RTD Type Minimum Limit Maximum Limit
Reotemp Standard RTD Range -328°F (-200°C) 400°F (204°C)
Extended Temp
-328°F (-200°C) 1112°F (600°C)

RTD Failure Modes Explained

RTDs are extremely reliable temperature sensors. However, when they do fail, the failure modes can be typically broken down into the following categories:

Excessive Temperature

When RTDs exceed their designed temperature limits, the wire insulation materials in the stem will start to break down. This can result in electrical shorts and resistance errors. It can also create pinholes in the stem and cracks in the potting sealing the stem. When the stem integrity is breached, moisture can then get in and cause resistance errors.


Corrosion will often result in pinholes and pits in the stem. Once the stem is no longer sealed, moisture and the process can penetrate the stem causing resistance errors and electrical shorts. Some solutions to corrosion include thermowells or Teflon coated stems.

Extreme Vibration

Extreme vibration fatigues and strains wires and welded connections inside the sensor assembly. This can result in resistance errors as well as connection breaks. Reotemp’s solution to this failure mode is the unique Hi-Vibe™ option for vibration applications.

User Abuse

Some examples of user abuse include wires shorted out from being twisted together or corrosive media being allowed into the RTD assembly head.

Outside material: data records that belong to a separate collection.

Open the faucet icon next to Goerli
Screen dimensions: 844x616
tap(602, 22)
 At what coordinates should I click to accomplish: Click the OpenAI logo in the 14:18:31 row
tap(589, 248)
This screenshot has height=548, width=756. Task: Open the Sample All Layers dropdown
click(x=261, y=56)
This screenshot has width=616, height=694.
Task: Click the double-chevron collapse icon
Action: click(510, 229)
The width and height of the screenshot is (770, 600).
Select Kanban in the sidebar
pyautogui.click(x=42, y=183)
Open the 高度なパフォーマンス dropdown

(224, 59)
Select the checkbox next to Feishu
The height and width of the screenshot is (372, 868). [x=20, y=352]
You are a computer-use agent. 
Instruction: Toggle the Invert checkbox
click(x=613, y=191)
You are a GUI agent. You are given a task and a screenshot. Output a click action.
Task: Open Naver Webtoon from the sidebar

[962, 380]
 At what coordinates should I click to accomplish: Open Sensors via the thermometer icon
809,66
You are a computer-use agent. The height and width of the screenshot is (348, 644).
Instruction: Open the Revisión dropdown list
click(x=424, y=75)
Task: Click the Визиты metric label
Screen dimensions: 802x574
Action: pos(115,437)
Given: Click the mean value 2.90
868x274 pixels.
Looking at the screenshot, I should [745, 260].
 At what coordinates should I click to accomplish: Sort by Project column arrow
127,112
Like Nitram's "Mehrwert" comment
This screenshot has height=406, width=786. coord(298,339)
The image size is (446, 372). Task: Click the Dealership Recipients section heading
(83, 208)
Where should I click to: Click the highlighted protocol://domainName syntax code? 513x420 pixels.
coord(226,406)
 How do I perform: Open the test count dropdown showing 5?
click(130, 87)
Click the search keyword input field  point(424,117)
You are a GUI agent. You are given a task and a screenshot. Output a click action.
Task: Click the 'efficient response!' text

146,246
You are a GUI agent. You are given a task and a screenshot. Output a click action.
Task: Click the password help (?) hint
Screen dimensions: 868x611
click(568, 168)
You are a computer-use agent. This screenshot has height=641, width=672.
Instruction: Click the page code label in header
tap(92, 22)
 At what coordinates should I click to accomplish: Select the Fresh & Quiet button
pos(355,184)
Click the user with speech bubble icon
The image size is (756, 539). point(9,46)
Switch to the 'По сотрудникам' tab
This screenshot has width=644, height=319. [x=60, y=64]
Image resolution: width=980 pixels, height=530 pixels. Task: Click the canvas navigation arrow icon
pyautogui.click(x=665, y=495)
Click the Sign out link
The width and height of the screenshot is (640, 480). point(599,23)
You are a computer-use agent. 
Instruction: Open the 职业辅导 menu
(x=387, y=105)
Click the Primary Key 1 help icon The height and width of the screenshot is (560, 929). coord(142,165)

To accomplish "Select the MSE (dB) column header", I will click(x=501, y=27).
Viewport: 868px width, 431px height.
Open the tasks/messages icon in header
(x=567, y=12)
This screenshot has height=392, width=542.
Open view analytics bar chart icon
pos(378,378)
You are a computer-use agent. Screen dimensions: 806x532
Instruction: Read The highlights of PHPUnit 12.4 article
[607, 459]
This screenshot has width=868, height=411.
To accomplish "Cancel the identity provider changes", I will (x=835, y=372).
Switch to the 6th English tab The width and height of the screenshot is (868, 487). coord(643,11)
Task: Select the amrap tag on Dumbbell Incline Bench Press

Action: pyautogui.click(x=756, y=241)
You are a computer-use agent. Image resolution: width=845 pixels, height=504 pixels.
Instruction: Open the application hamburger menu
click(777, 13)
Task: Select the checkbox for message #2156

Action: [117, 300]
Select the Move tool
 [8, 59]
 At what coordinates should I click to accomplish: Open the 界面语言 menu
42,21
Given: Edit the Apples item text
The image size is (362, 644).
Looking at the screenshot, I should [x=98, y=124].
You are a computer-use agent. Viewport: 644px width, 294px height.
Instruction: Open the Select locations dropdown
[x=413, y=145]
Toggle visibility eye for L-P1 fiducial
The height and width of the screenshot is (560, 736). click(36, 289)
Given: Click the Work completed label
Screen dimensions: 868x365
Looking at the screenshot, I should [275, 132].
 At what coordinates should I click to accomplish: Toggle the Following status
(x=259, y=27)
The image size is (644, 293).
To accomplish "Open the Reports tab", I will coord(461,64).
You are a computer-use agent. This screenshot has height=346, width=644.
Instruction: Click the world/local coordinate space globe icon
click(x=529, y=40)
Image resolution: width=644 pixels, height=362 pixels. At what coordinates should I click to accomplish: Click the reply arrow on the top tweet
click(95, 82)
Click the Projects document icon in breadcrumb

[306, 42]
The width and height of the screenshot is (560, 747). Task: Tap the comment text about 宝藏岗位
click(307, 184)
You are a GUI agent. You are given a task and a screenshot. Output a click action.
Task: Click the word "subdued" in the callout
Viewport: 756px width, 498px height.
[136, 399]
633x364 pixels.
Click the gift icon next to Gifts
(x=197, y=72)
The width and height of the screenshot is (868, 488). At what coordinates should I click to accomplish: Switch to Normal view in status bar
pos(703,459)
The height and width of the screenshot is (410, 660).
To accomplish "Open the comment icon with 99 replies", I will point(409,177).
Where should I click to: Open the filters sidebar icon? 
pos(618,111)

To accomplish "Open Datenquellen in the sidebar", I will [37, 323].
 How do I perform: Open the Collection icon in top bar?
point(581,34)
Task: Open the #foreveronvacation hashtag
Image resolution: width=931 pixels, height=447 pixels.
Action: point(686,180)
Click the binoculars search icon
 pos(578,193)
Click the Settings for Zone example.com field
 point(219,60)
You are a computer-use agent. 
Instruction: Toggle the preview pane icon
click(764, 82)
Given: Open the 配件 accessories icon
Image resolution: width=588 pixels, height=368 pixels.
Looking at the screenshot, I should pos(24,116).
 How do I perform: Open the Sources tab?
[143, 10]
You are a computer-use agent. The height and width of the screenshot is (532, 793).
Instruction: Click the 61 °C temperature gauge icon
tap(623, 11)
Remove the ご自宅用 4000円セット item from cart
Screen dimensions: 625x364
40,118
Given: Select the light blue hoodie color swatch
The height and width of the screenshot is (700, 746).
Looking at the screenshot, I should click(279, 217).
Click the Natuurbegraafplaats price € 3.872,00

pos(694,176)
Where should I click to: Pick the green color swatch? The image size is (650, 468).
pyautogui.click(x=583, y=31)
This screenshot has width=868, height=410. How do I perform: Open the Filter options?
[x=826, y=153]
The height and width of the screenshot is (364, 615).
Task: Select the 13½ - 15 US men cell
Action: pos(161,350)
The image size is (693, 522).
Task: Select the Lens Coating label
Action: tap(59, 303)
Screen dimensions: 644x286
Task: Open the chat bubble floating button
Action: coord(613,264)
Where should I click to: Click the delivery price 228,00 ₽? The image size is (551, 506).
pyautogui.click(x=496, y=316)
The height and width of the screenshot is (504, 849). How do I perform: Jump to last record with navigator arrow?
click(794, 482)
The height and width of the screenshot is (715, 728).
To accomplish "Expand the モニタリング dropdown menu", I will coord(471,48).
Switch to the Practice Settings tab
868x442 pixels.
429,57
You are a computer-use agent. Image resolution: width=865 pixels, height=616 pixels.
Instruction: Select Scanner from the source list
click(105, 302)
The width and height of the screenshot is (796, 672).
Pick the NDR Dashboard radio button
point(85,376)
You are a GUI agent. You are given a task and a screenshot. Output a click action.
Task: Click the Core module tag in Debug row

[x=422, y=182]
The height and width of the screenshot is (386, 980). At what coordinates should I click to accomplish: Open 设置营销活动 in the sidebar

Wire Configurations of RTDs

2 wire, 3 wire and 4 wire RTD Explained

A Resistance Temperature Detector (RTD) is a temperature measurement device that accurately uses resistance to measure temperature. Learn the differences between 2-wire, 3-wire, and 4-wire RTD’s and which one you should choose for your measurement needs.


2-wire configurations are the most basic, and offer no lead wire compensation. This means that the resistance of the lead wire is added to the resistance of the RTD element which makes the measured temperature appear higher than the actual temperature. While the influence of lead wire resistance is minimal for short runs, longer lead wire results in a higher discrepancy.


A 3-wire configuration uses the third wire to sample lead wire resistance and subtract it from the measurement circuit. This is the most common configuration for industrial applications and provides adequate compensation for lead wire resistance.


A 4-wire configuration fully isolates the resistance of the RTD element from the resistance of the lead wire and is recommended for applications requiring the highest accuracy.

What’s the maximum lead wire length for a thermocouple or RTD?

How long can RTD lead wire be? How long can thermocouple lead wire be? What about 4-20mA transmitter lead wire? Find out in this video.

RTD Response Time

The diameter of the RTD probe will affect the response time of an RTD, as shown in the RTD Typical Response Times chart on this page. If response time is critical, consider using the smallest diameter probe which still meets the application requirements.